The project had three distinct strands, each to be examined by a different member of the team and these differing aims and objectives were then brought together through the medium of the project website. The PI looked at the over-arching issues raised by the question of how Syria and Georgia interacted with each other from the evangelisation of Georgia in the fourth century CE until the region broke with the non-Chalcedonian Syrians and Armenians to join with Constantinople in the early seventh century. The Postdoctoral Associate explored the material culture of Holy Land pilgrimage, with particular reference to pilgrimage souvenirs and the PhD student explored the military architecture of the Romano-Byzantine eastern frontier to look at how permeable (or not) this barrier was in late antiquity, with a view to understanding the conflicts between the Byzantine and Persian Empires in this period.

The PI has completed her monograph titled Architecture and Asceticism: Cultural Interaction between Syria and Georgia in Late Antiquity and is currently in the process of commissioning maps and agreeing illustrations for the volume with her editor at Brill. It has been agreed that it will be published under an open access licence and is on course to be published Spring/Summer 2018 according to capacity in Brill’s print schedule. In addition the following articles and book chapters by the PI are in press and will be published in 2018 with an acknowledgement of the support of the ERC as all draw to some extent on research undertaken for this project:
‘Religious Expression in Art and Architecture’, A Companion to Religion in Late Antiquity, Blackwell
‘Syria’, The Oxford Handbook of Early Christian Archaeology, OUP
'The Material Culture of the Syrian Peoples in Late Antiquity and the Evidence for Syrian Wall Paintings’, The Syriac World, Routledge
'Cultural Imperialism at the Borders of Empire: The Case of the “Villa of the Amazons” in Edessa’, Journal of Semitic Studies, Special supplement on honour of John Healey on the occasion of his 70th birthday
This is in addition to the translation of an academic article from Georgian to English that the PI published during the project as an illustration of her growing facility with the language.

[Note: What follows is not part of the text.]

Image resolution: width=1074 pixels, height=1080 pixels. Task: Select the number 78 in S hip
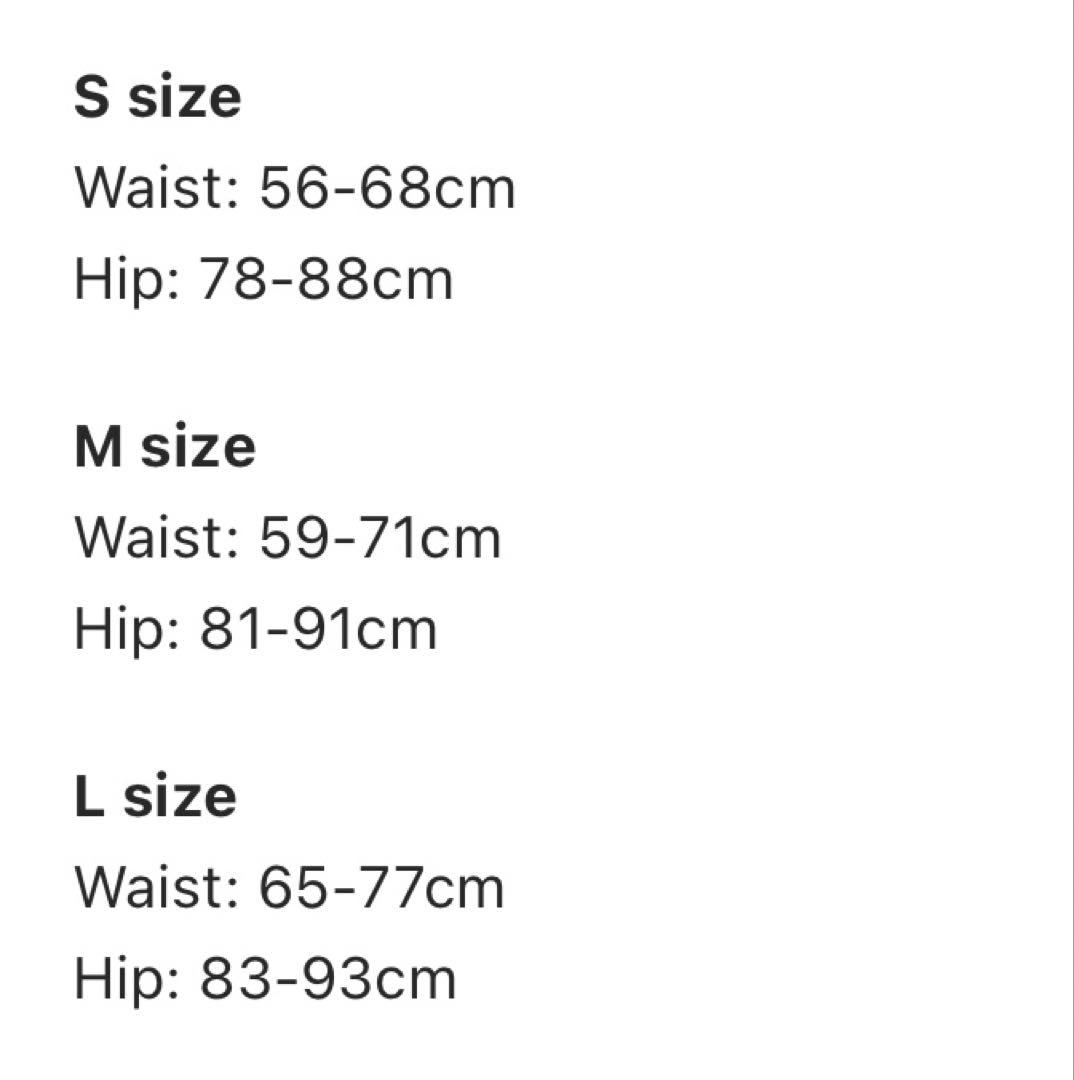coord(232,279)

The Postdoctoral Associate has published two articles during the last five years – one was a summary of her PhD findings and the other was related to her work on this project. She has contributed a database of pilgrimage tokens in the British Museum to the project website and has gained permission from the museum to publish these artefacts for the first time through the site, which is a great achievement and an excellent resource for scholars in the field. She has currently written the introduction and three chapters of her monograph but has not completed the book due to issues after the birth of her first child in autumn 2016. She has struggled to return to work since her maternity leave and is currently receiving medical help for these issues. The PhD student has also been unwell over a period of many months, but is now writing his conclusion and is on course to submit the thesis in early 2018. We have agreed that once this process is complete, the thesis will be posted in its entirety on the project website as a resource for all researchers interested in the fortifications of the eastern Roman frontier between the Black Sea and the Syrian Desert. In the future the PhD student may use some of the data generated by his PhD research to write extended case studies on some of the sites he visited for his fieldwork.